En Guatemala el hermanito mayor somos los católicos, porque nacimos hace dos mil años, el día de Pentecostés; el hermanito menor son nuestros hermanos evangélicos, porque nacieron hace sólo quinientos años, con fray Martín Lutero.
Yo sé que a los evangélicos no les agrada que los llamemos ‘hermanos’; y ellos a nosotros católicos no nos consideran ‘hermanos’. Pero, aunque no les guste, sí son nuestros hermanos, porque comparten con nosotros las grandes riquezas de familia: creen, como nosotros, en un Dios-Trinidad; creen que Jesús es verdadero Hijo de Dios; creen que Jesús murió y resucitó para salvarnos, y que nos envió el don del Espíritu Santo; ellos reciben el mismo Bautismo que nosotros; aceptan la misma Palabra de Dios contenida en la Biblia; se guían por los mismos mandamientos de Dios; y esperan alcanzar un día la resurrección y la vida eterna, igual que nosotros.
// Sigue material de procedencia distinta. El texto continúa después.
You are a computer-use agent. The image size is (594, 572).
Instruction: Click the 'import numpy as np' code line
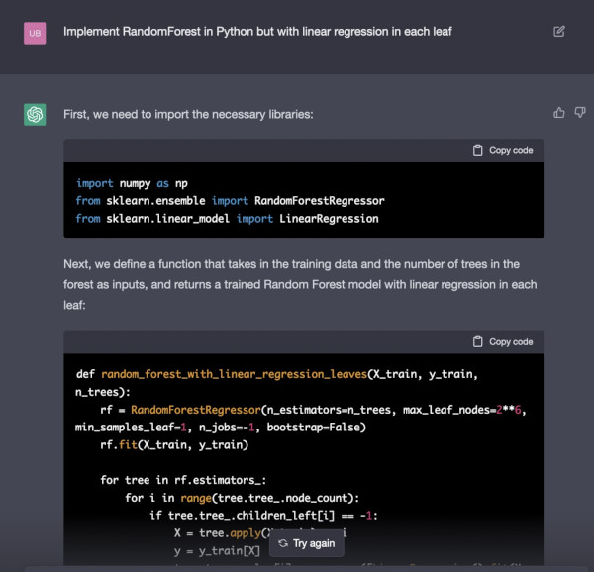(131, 183)
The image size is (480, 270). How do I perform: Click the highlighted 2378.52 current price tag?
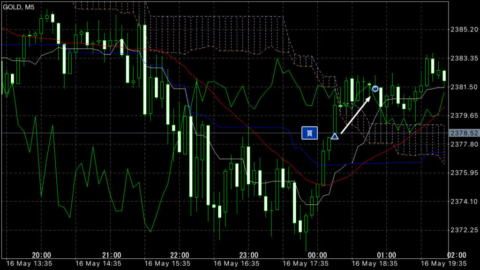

Es una pena que hayan dejado la Eucaristía y otros sacramentos; es una pena que no correspondan al amor materno de la Madre de Jesús. ¡Paciencia! Es una pena que se peleen con nosotros, como aquellos dos hermanitos, diciéndonos que adoramos imágenes y que nos pasamos de copas. En el fondo saben que no es así (o, al menos, que no es la Iglesia la que nos enseña esas feas conductas).
Entonces, dejemos de pelear y, como aquellos dos hermanitos, hagámosle caso a mamá. En este caso la mamá es el Evangelio, que nos dice: “Tenía hambre, tenía frío, estaba enfermo, no tenía casa,...” (Mt 25).
Queridos católicos y queridos evangélicos, dejemos de pelear entre nosotros, dejemos de mirarnos mal; y salgamos juntos a trabajar. Dejemos los problemas teológicos a los teólogos; y nosotros, los de la base, dediquémonos juntos a hacer el bien a la “familia de Pedrito”, es decir, a esta pobre humanidad. En el país hay corrupción, extorsiones, violencia; en la sociedad hay enfermedades, desnutrición, pobreza, desempleo; en las familias hay adulterios, pleitos, divorcios, ancianos solos, niños expuestos al acoso; hay personas adictas a la bebida, a la pornografía, a las drogas. Hay mucha necesidad de que el Evangelio penetre en la sociedad, en las familias, en el corazón de las personas. Ayudemos juntos a sanear esos ambientes.
Al escriba que le preguntaba: “Maestro, ¿qué debo hacer para heredar la vida eterna?”, Jesús no le hizo un sermón sobre la salvación; le contó aquello del buen samaritano y concluyó: “Haz esto y vivirás” (Lc 10, 25).